At Google, I was responsible for creating developer-facing documentation for an internal SDK that enabled machine learning researchers and engineers to run TensorFlow models efficiently on specialized hardware. The SDK, known internally as DarwiNN, provided a complete toolchain for model training, conversion, profiling, and deployment.
Overview
My role was to make this complex, hardware-integrated workflow clear, navigable, and productive for diverse developer audiences.
The Challenge
- Complex Toolchain – The SDK spanned compilers, profilers, simulators, runtimes, and numerics validation.
- Diverse Users – From novice TensorFlow users who wanted "drop-in" simplicity, to advanced engineers seeking low-level TPU programmability.
- Documentation Gaps – Critical workflows were scattered across systems, and engineers struggled to understand why models failed to compile or how to optimize for TPU hardware.
- Internal Infrastructure – Work required navigating Google's internal systems (bug trackers, changelists, internal search engines, go links) to locate SMEs and surface authoritative information.
My Approach
1. User Journeys
I mapped out the end-to-end developer workflow into four critical stages:
- Build a Model – Author in TensorFlow, train, evaluate quality.

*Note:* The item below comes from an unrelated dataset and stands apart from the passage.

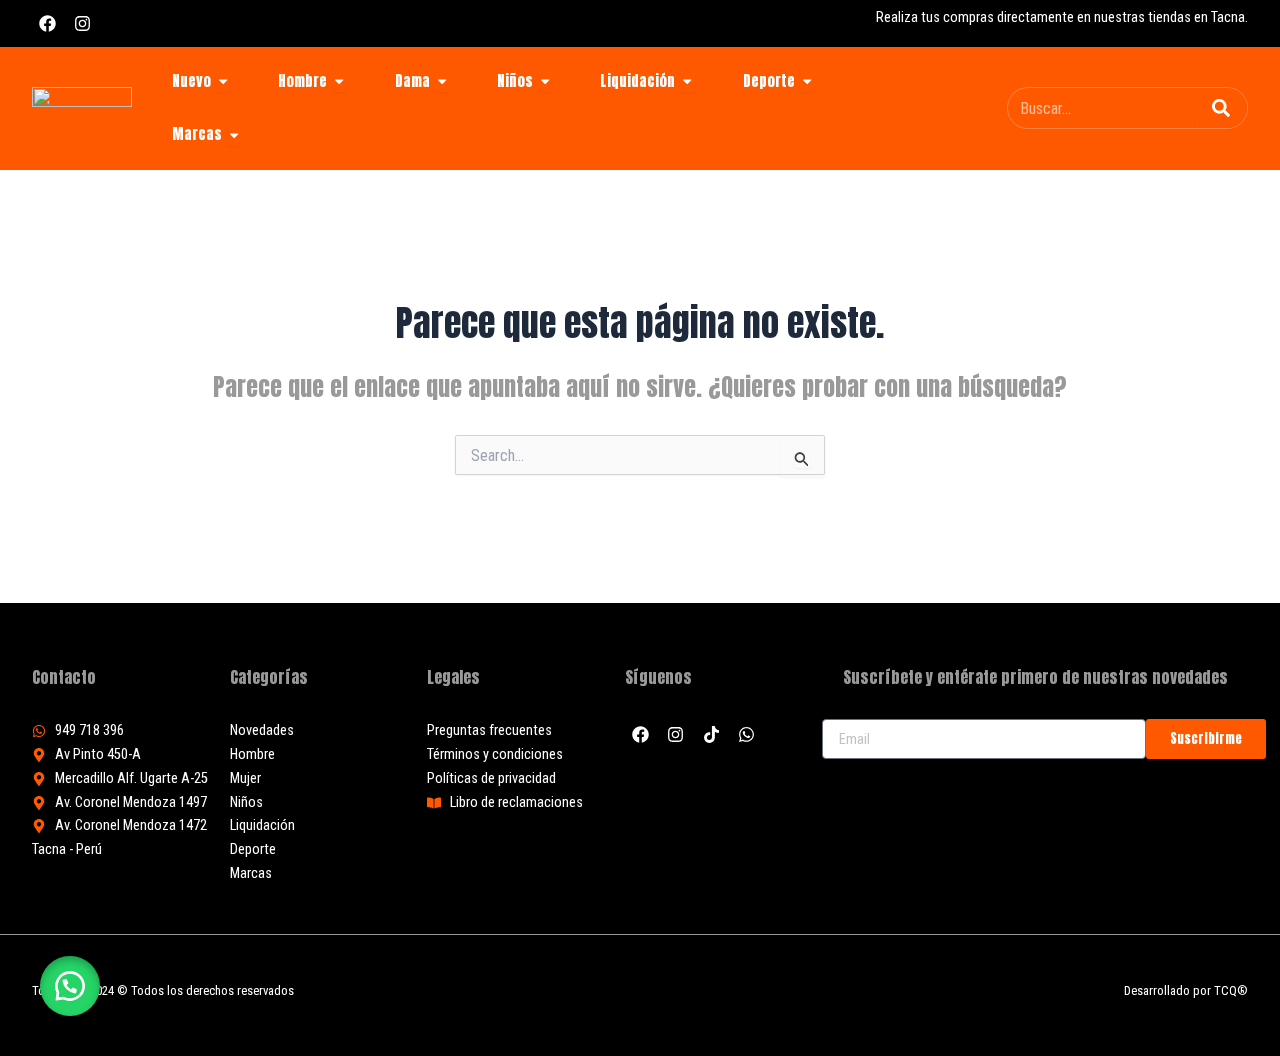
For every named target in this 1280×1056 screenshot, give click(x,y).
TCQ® (1231, 990)
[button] (70, 986)
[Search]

- Port a Model – Convert to TFLite, compile/lower to target hardware.
- Profile a Model – Validate accuracy, measure performance KPIs.
- Deploy a Model – Integrate with runtime, optimize, and run at scale.
This framework became the backbone of the SDK documentation.
2. Audience Segmentation
I identified three primary user types and aligned documentation strategy to their needs:
- Novice Developers – wanted "out-of-the-box" functionality.
- Motivated Developers – willing to adapt models and use SDK tools.
- Advanced Developers – required low-level TPU programmability.
3. Toolchain Documentation
For each tool (Compiler, Profiler, Simulator, Runtime, Numerics), I created:
- Conceptual overviews – what the tool is and when to use it.
- User guides – step-by-step workflows.
- Best practices – performance tuning and optimization tips.
- Sample code and troubleshooting – concrete examples with error handling.
4. Cross-Team Collaboration
- Partnered with SMEs across engineering to validate technical accuracy.
- Used bug tracking systems and changelists to manage documentation requests.
- Implemented process improvements for doc accountability and timely reviews.
Deliverables
- Comprehensive SDK User Guide covering build → port → profile → deploy.
- Best Practices and Troubleshooting Guides for compilers, profilers, and runtime integration.
- Sample Code Snippets for TensorFlow/Keras workflows.
- Audience-specific guidance (novice vs advanced usage paths).
- Documentation process improvements to streamline review and approval cycles.
Impact
- Created a single, authoritative source of truth for DarwiNN SDK users.
- Significantly reduced developer confusion around model compilation and TPU deployment.
- Enabled ML researchers and engineers to move from prototype to deployment faster by clarifying workflows and exposing best practices.
- Demonstrated ability to translate highly complex, proprietary systems into accessible, developer-friendly documentation.
Skills Demonstrated
- API & SDK documentation
- Developer workflows (TensorFlow, model training & inference)
- Information architecture & user journeys
- Working with SMEs & cross-functional engineering teams
- Managing documentation processes with bug trackers and changelists
- Writing for diverse technical audiences